青涛の家は武田さんと高知ボランティアビューロー代表でもあるカトリック教会神父、武田さんの実妹の3人が中心となり、傷ついた女性達の身辺の世話を行っている。その場所は加害者からの追跡から女性を守るため、一切公表していない。「申請の際に入所者のプライバシーが漏れる可能性があるから」と公的支援を受けず、経営が苦しい自立の道をあえて選んだ。窓口である高知ボランティアビューローや全国のカトリック教会、県女性相談所などを通じ、傷ついた女性達は青涛の家へとたどり着く。日本人男性との間に子供が生まれたものの、すさまじい男性の暴力から命からがら逃げてきた東南アジアや南米の女性、父からの性的虐待から逃げ出してきた女性、夫の暴力や暴言に耐えきれず、身一つで家を出た女性…。国籍、宗派、昼夜を問わず365日、無条件で受け入れている。

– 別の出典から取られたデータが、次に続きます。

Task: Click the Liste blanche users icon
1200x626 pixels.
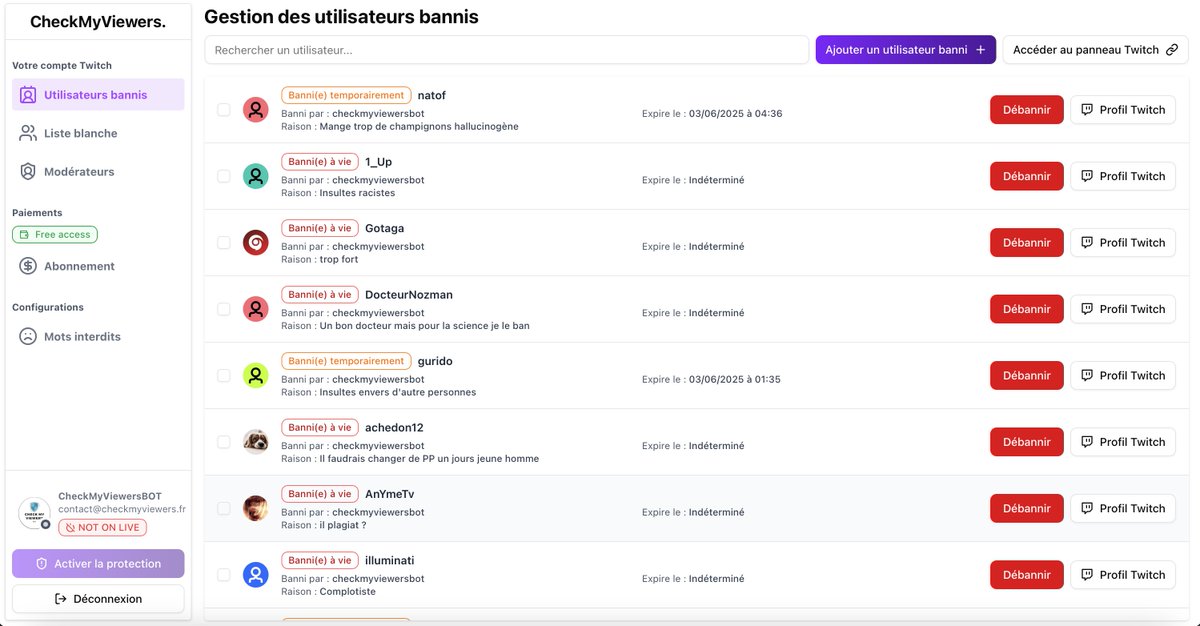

世間にあまり知られることなくひっそりと運営されてきた青涛の家だが、最近ドメスティックバイオレンスに社会的関心が高まり、武田さんがDVの講師になるなど被害女性の思いを社会に発信する機会が増えた。民間シェルターはここ数年徐々に増え全国に20数ヶ所設置されているが、その中でも青涛の家の被害女性救済の実績はトップクラスと言える。青涛の家のように「最長1年をめどに」と柔軟に暖かく見守ってくれる民間シェルターの存在は、被害にあっている女性達の心の支えにもなっている。
武田さんをはじめ、運営者の3人はいずれも70代で健康に大きな不安を抱えている。後継者の不在という厳しい課題も差し迫っているが、DVの実態や被害女性への支援の輪が広がることを武田さんは何よりも願っている。